» **Work instruction**
In full and exactly, please return the records, but keep out the pictures.

» **Input data**

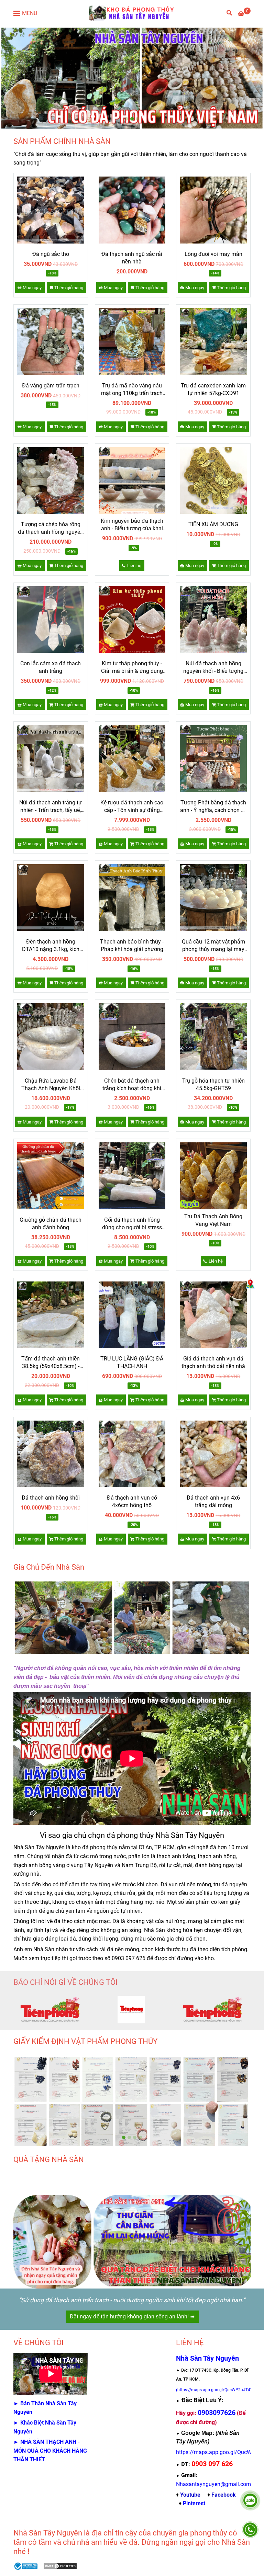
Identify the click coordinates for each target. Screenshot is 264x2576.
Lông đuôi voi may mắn (213, 254)
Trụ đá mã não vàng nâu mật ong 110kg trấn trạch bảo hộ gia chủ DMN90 (132, 389)
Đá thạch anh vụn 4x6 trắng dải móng (213, 1501)
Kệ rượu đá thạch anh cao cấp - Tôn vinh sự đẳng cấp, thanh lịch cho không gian (131, 806)
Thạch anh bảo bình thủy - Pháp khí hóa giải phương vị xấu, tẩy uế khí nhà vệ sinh (132, 945)
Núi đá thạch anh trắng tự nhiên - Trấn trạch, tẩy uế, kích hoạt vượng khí (50, 806)
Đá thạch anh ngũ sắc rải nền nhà (131, 258)
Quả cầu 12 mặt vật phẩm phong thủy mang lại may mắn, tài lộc (213, 945)
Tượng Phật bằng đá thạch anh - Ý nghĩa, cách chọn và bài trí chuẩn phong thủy (213, 806)
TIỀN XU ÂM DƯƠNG (213, 524)
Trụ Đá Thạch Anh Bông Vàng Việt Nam (213, 1220)
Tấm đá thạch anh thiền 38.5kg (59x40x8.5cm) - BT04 (50, 1362)
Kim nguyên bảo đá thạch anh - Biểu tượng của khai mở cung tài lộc (132, 525)
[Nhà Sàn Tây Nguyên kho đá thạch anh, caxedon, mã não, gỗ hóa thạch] (50, 210)
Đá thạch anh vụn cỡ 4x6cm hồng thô (132, 1501)
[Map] (250, 1284)
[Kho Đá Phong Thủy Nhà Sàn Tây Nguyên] (132, 13)
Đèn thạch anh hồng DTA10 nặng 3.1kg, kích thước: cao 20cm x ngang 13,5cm (50, 945)
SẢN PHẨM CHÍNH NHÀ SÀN (62, 141)
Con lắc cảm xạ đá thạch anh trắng (50, 667)
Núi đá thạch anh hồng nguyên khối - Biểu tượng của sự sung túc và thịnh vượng (213, 667)
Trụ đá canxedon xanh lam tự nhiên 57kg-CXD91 (213, 389)
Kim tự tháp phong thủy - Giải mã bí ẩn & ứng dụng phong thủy (132, 667)
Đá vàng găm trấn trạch (50, 385)
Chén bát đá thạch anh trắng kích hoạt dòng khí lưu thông (131, 1084)
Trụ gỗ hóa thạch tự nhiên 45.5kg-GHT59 (213, 1084)
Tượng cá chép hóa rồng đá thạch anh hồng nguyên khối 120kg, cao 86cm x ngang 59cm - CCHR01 (50, 528)
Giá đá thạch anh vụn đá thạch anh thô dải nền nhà (213, 1362)
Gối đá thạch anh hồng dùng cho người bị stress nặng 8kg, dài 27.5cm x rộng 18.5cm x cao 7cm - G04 (132, 1224)
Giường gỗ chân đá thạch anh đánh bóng (50, 1224)
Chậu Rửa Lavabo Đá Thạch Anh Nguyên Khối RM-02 (50, 1084)
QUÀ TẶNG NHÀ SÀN (48, 2159)
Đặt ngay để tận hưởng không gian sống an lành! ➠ (132, 2316)
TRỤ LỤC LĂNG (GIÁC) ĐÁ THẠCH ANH (131, 1362)
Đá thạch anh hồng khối (51, 1497)
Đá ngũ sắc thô (50, 254)
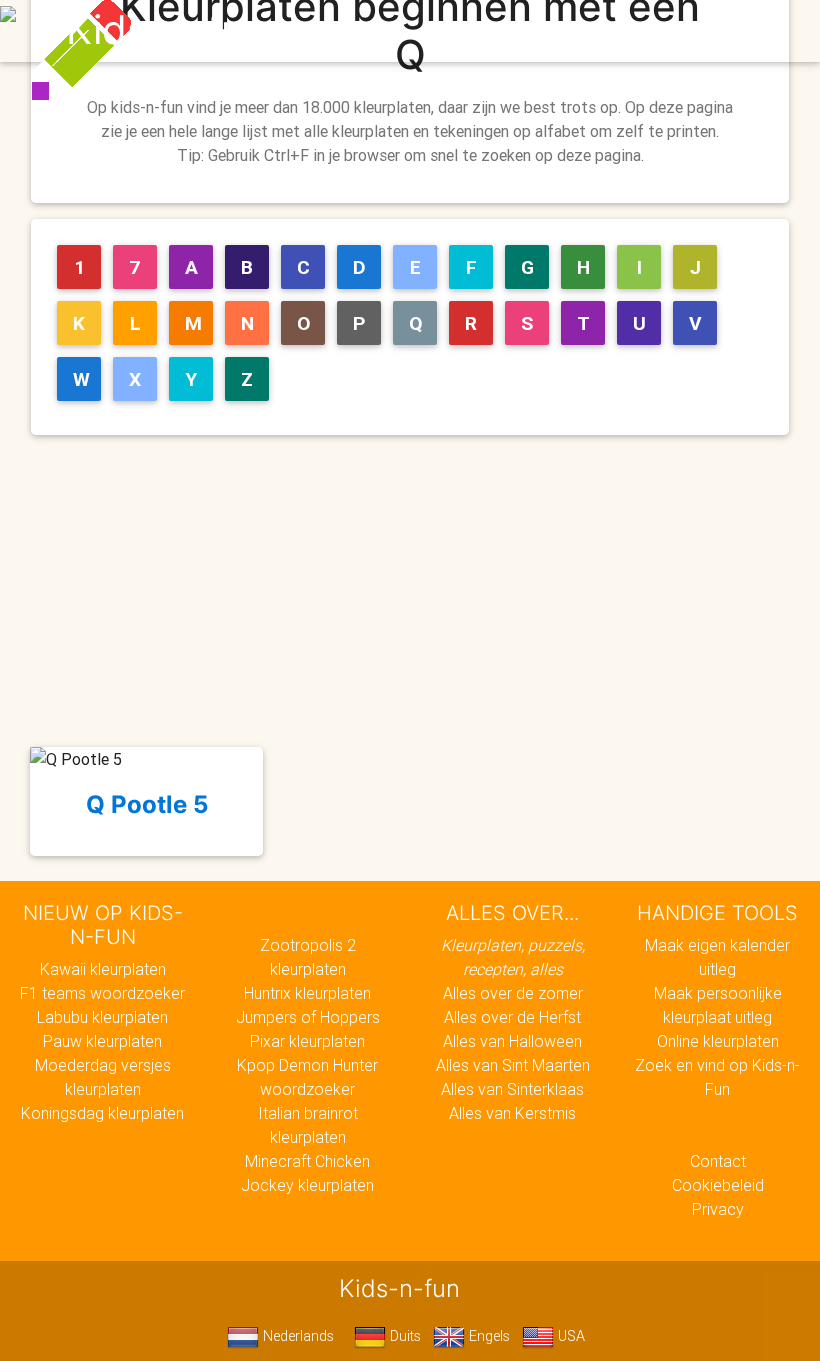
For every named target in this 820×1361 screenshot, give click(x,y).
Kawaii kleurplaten (103, 969)
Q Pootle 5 (147, 804)
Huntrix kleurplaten (307, 993)
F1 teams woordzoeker (102, 993)
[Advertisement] (418, 591)
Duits (403, 1336)
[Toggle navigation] (743, 31)
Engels (487, 1336)
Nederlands (296, 1336)
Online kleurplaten (718, 1041)
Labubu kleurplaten (102, 1017)
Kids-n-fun (166, 30)
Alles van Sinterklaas (512, 1089)
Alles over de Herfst (512, 1017)
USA (569, 1336)
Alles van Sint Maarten (513, 1065)
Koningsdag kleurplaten (102, 1113)
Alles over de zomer (513, 993)
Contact (718, 1161)
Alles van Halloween (512, 1041)
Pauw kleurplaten (102, 1041)
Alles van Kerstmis (512, 1113)
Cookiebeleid (718, 1185)
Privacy (718, 1209)
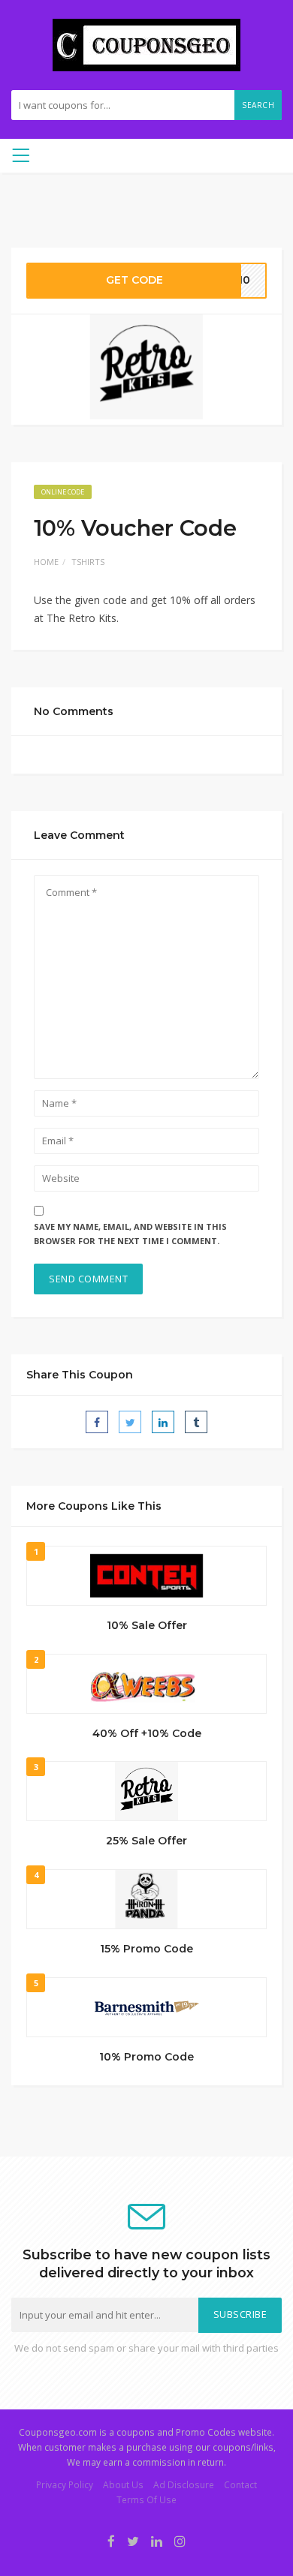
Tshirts (87, 561)
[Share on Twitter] (130, 1422)
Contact (240, 2484)
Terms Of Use (146, 2499)
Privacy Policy (64, 2484)
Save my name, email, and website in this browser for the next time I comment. (130, 1233)
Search (258, 105)
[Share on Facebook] (97, 1422)
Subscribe (240, 2314)
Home (46, 561)
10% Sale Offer (147, 1625)
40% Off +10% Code (146, 1733)
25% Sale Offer (146, 1840)
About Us (123, 2484)
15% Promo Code (146, 1948)
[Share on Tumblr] (196, 1422)
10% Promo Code (146, 2057)
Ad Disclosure (183, 2484)
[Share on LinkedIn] (163, 1422)
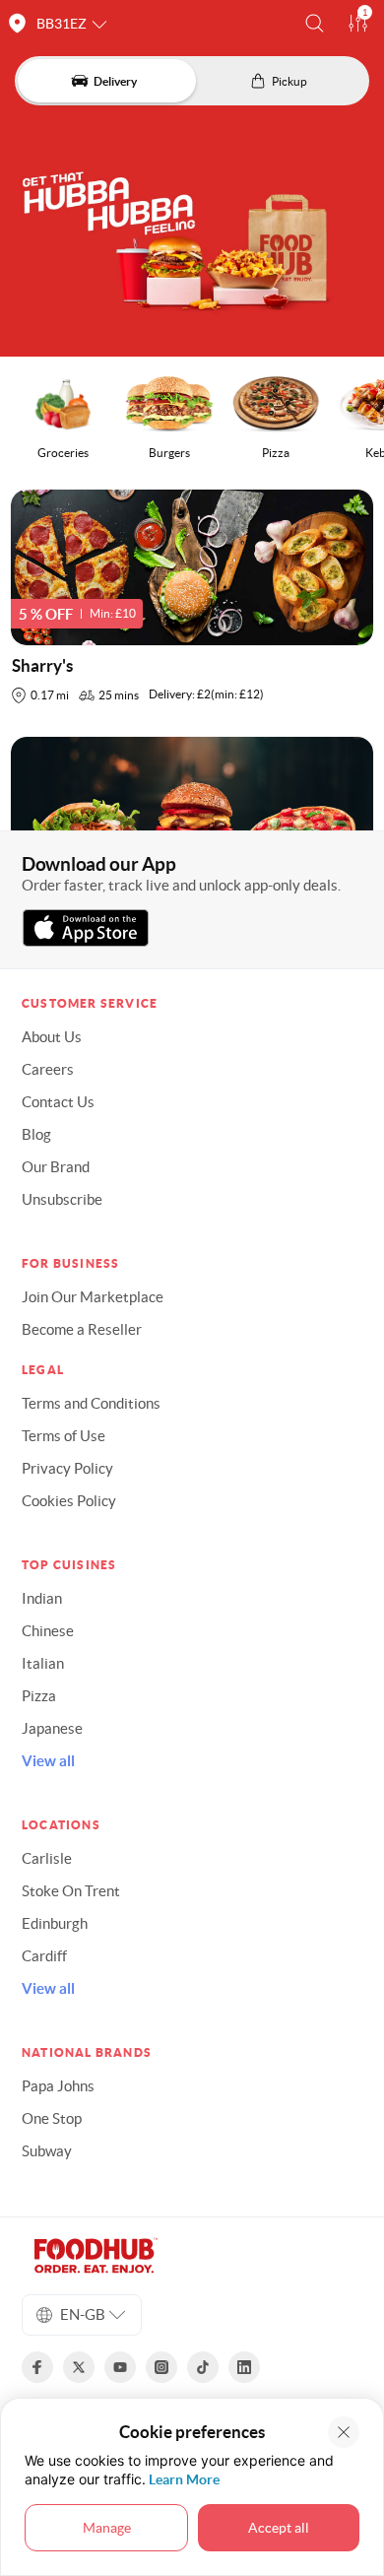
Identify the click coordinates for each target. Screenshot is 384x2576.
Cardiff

» **Solution to this problem**
Identify the click coordinates for each target. Screenshot is 264x2576.
Lông đuôi voi may mắn (213, 254)
Trụ đá mã não vàng nâu mật ong 110kg trấn trạch bảo hộ gia chủ DMN90 (132, 389)
Đá thạch anh vụn 4x6 trắng dải móng (213, 1501)
Kệ rượu đá thạch anh cao cấp - Tôn vinh sự đẳng cấp, thanh lịch cho không gian (131, 806)
Thạch anh bảo bình thủy - Pháp khí hóa giải phương vị xấu, tẩy uế khí nhà vệ sinh (132, 945)
Núi đá thạch anh trắng tự nhiên - Trấn trạch, tẩy uế, kích hoạt vượng khí (50, 806)
Đá thạch anh ngũ sắc rải nền nhà (131, 258)
Quả cầu 12 mặt vật phẩm phong thủy mang lại may mắn, tài lộc (213, 945)
Tượng Phật bằng đá thạch anh - Ý nghĩa, cách chọn và bài trí chuẩn phong thủy (213, 806)
TIỀN XU ÂM DƯƠNG (213, 524)
Trụ Đá Thạch Anh Bông Vàng Việt Nam (213, 1220)
Tấm đá thạch anh thiền 38.5kg (59x40x8.5cm) - BT04 (50, 1362)
Kim nguyên bảo đá thạch anh - Biểu tượng của khai mở cung tài lộc (132, 525)
[Nhà Sàn Tây Nguyên kho đá thạch anh, caxedon, mã não, gỗ hóa thạch] (50, 210)
Đá thạch anh vụn cỡ 4x6cm hồng thô (132, 1501)
[Map] (250, 1284)
[Kho Đá Phong Thủy Nhà Sàn Tây Nguyên] (132, 13)
Đèn thạch anh hồng DTA10 nặng 3.1kg, kích thước: cao 20cm x ngang 13,5cm (50, 945)
SẢN PHẨM CHÍNH NHÀ SÀN (62, 141)
Con lắc cảm xạ đá thạch anh trắng (50, 667)
Núi đá thạch anh hồng nguyên khối - Biểu tượng của sự sung túc và thịnh vượng (213, 667)
Trụ đá canxedon xanh lam tự nhiên 57kg-CXD91 (213, 389)
Kim tự tháp phong thủy - Giải mã bí ẩn & ứng dụng phong thủy (132, 667)
Đá vàng găm trấn trạch (50, 385)
Chén bát đá thạch anh trắng kích hoạt dòng khí lưu thông (131, 1084)
Trụ gỗ hóa thạch tự nhiên 45.5kg-GHT59 (213, 1084)
Tượng cá chép hóa rồng đá thạch anh hồng nguyên khối 120kg, cao 86cm x ngang 59cm - CCHR01 (50, 528)
Giá đá thạch anh vụn đá thạch anh thô dải nền nhà (213, 1362)
Gối đá thạch anh hồng dùng cho người bị stress nặng 8kg, dài 27.5cm x rộng 18.5cm x cao 7cm - G04 (132, 1224)
Giường gỗ chân đá thạch anh đánh bóng (50, 1224)
Chậu Rửa Lavabo Đá Thạch Anh Nguyên Khối RM-02 (50, 1084)
QUÀ TẶNG NHÀ SÀN (48, 2159)
Đặt ngay để tận hưởng không gian sống an lành! ➠ (132, 2316)
TRỤ LỤC LĂNG (GIÁC) ĐÁ THẠCH ANH (131, 1362)
Đá thạch anh hồng khối (51, 1497)
Đá ngũ sắc thô (50, 254)
For every named target in this 820×1361 screenshot, give click(x,y).
Kawaii kleurplaten (103, 969)
Q Pootle 5 (147, 804)
Huntrix kleurplaten (307, 993)
F1 teams woordzoeker (102, 993)
[Advertisement] (418, 591)
Duits (403, 1336)
[Toggle navigation] (743, 31)
Engels (487, 1336)
Nederlands (296, 1336)
Online kleurplaten (718, 1041)
Labubu kleurplaten (102, 1017)
Kids-n-fun (166, 30)
Alles van Sinterklaas (512, 1089)
Alles over de Herfst (512, 1017)
USA (569, 1336)
Alles van Sint Maarten (513, 1065)
Koningsdag kleurplaten (102, 1113)
Alles over de zomer (513, 993)
Contact (718, 1161)
Alles van Halloween (512, 1041)
Pauw kleurplaten (102, 1041)
Alles van Kerstmis (512, 1113)
Cookiebeleid (718, 1185)
Privacy (718, 1209)
Tshirts (87, 561)
[Share on Twitter] (130, 1422)
Contact (240, 2484)
Terms Of Use (146, 2499)
Privacy Policy (64, 2484)
Save my name, email, and website in this browser for the next time I comment. (130, 1233)
Search (258, 105)
[Share on Facebook] (97, 1422)
Subscribe (240, 2314)
Home (46, 561)
10% Sale Offer (147, 1625)
40% Off +10% Code (146, 1733)
25% Sale Offer (146, 1840)
About Us (123, 2484)
15% Promo Code (146, 1948)
[Share on Tumblr] (196, 1422)
10% Promo Code (146, 2057)
Ad Disclosure (183, 2484)
[Share on LinkedIn] (163, 1422)
Identify the click coordinates for each target. Screenshot is 384x2576.
Cardiff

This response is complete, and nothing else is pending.